Exercise aim -
Could every line below be written out exactly as it appears?

Listed entries -
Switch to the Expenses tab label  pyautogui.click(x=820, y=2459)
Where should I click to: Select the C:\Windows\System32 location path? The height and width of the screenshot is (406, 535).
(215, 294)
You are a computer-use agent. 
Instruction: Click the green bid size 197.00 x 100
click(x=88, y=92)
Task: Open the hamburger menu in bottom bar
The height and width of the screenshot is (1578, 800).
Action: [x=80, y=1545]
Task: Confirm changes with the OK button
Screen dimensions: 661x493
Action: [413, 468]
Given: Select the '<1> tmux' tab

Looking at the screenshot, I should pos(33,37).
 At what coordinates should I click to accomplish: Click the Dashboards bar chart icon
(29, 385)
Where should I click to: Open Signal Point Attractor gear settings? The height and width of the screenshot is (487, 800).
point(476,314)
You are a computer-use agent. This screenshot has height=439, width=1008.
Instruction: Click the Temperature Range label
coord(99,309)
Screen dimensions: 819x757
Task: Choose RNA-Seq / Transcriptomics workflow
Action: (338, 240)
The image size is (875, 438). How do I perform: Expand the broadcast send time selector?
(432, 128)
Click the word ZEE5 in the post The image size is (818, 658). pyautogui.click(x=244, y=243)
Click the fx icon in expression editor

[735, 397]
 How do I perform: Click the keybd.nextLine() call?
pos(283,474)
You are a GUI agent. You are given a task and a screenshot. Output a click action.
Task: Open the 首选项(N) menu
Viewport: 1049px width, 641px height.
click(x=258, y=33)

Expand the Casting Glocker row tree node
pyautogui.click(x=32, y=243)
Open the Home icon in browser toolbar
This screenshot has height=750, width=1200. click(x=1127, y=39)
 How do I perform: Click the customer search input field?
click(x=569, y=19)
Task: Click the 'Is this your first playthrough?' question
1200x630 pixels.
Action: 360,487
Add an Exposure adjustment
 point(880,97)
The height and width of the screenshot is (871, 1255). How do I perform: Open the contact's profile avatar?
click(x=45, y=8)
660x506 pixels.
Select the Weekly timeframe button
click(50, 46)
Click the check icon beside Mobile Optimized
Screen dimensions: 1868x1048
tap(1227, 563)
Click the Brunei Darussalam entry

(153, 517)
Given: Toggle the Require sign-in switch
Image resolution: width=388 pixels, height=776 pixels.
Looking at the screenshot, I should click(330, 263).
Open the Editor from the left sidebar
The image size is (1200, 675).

Worked solution -
Switch to the Expenses tab label  pyautogui.click(x=820, y=2459)
Where should I click to: Select the C:\Windows\System32 location path? The height and width of the screenshot is (406, 535).
(215, 294)
You are a computer-use agent. 
Instruction: Click the green bid size 197.00 x 100
click(x=88, y=92)
Task: Open the hamburger menu in bottom bar
The height and width of the screenshot is (1578, 800).
Action: [x=80, y=1545]
Task: Confirm changes with the OK button
Screen dimensions: 661x493
Action: [413, 468]
Given: Select the '<1> tmux' tab

Looking at the screenshot, I should pos(33,37).
 At what coordinates should I click to accomplish: Click the Dashboards bar chart icon
(29, 385)
Where should I click to: Open Signal Point Attractor gear settings? The height and width of the screenshot is (487, 800).
point(476,314)
You are a computer-use agent. This screenshot has height=439, width=1008.
Instruction: Click the Temperature Range label
coord(99,309)
Screen dimensions: 819x757
Task: Choose RNA-Seq / Transcriptomics workflow
Action: (338, 240)
The image size is (875, 438). How do I perform: Expand the broadcast send time selector?
(432, 128)
Click the word ZEE5 in the post The image size is (818, 658). pyautogui.click(x=244, y=243)
Click the fx icon in expression editor

[735, 397]
 How do I perform: Click the keybd.nextLine() call?
pos(283,474)
You are a GUI agent. You are given a task and a screenshot. Output a click action.
Task: Open the 首选项(N) menu
Viewport: 1049px width, 641px height.
click(x=258, y=33)

Expand the Casting Glocker row tree node
pyautogui.click(x=32, y=243)
Open the Home icon in browser toolbar
This screenshot has height=750, width=1200. click(x=1127, y=39)
 How do I perform: Click the customer search input field?
click(x=569, y=19)
Task: Click the 'Is this your first playthrough?' question
1200x630 pixels.
Action: 360,487
Add an Exposure adjustment
 point(880,97)
The height and width of the screenshot is (871, 1255). How do I perform: Open the contact's profile avatar?
click(x=45, y=8)
660x506 pixels.
Select the Weekly timeframe button
click(50, 46)
Click the check icon beside Mobile Optimized
Screen dimensions: 1868x1048
tap(1227, 563)
Click the Brunei Darussalam entry

(153, 517)
Given: Toggle the Require sign-in switch
Image resolution: width=388 pixels, height=776 pixels.
Looking at the screenshot, I should click(330, 263).
Open the Editor from the left sidebar
The image size is (1200, 675).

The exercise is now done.